É claro que o soft power exercido pelas nações anglófonas se deve a uma série de razões, históricas, políticas, econômicas, sociais e culturais. Mas que a homogeneidade da língua contribui para isso não há dúvida.

Desinfectar é o mesmo que desinfetar?

Quando pensamos que já sabemos tudo sobre a língua, ela nos prega peças, criando nuances de expressão ou de sentido surpreendentes. É o que tem acontecido nestas últimas semanas, diante da pandemia do novo coronavírus. A imprensa tem repetidamente falado sobre as medidas de descontaminação de ambientes como hospitais, aeroportos, trens, metrô, ônibus e demais locais de circulação pública, afirmando que estão sendo devidamente desinfectados. É perfeitamente compreensível que, se o vírus infecta lugares, objetos e pessoas, o inverso desse processo se designa apondo o prefixo des- ao verbo infectar, o que produz desinfectar. O problema é que já dispomos do verbo desinfetar, antônimo de infectar (que também admite a forma infetar).

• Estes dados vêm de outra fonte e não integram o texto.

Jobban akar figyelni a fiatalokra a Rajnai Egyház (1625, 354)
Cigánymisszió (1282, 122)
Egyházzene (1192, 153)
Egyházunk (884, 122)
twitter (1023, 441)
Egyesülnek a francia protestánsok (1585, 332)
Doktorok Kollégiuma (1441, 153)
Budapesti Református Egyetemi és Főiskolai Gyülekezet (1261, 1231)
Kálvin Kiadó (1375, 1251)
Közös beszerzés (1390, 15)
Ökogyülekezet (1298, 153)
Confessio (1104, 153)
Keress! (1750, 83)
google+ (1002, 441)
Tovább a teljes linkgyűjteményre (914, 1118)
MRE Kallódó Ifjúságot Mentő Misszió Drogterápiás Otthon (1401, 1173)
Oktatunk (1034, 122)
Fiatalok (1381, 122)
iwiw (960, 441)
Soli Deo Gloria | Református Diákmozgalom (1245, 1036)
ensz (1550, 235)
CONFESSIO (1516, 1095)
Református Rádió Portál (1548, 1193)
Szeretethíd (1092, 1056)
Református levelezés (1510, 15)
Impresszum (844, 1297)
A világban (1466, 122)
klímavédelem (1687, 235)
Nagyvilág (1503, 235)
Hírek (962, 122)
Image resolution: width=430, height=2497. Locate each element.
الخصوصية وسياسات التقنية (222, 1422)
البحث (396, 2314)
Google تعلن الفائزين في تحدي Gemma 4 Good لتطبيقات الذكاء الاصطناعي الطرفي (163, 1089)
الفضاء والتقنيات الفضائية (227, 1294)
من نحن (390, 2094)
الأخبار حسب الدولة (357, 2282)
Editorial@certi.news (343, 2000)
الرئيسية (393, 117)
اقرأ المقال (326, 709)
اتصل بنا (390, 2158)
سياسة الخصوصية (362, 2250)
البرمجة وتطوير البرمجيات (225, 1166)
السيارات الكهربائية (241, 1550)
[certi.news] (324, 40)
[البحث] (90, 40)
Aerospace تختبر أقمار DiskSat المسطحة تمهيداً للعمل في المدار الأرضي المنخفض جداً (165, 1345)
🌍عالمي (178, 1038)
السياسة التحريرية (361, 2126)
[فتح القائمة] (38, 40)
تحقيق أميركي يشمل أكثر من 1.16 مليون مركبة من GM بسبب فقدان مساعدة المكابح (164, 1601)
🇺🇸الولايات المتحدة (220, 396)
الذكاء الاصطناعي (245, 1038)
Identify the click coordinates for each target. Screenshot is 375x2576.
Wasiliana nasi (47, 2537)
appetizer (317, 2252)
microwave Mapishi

Resulta daí que desinfetar e desinfectar passaram a ser coisas diferentes: desinfetamos uma torneira, pia, ralo ou objeto (tesoura, alicate, talher) com água e sabão ou com um desinfetante desses que se compram no supermercado; já o ambiente hospitalar contaminado por vírus e bactérias de grande letalidade e alto poder de contágio é desinfectado com procedimentos que envolvem o uso de roupas, equipamentos e produtos especiais, obedecendo a normas rígidas e protocolos internacionais.

Ou seja: se o emprego de desinfectar for chancelado pelas gramáticas e abonado pelos dicionários, o verbo infectar terá dois antônimos, e estes não serão sinônimos entre si (algo como a palavra humano, que, dependendo da acepção, admite os antônimos inumano e desumano).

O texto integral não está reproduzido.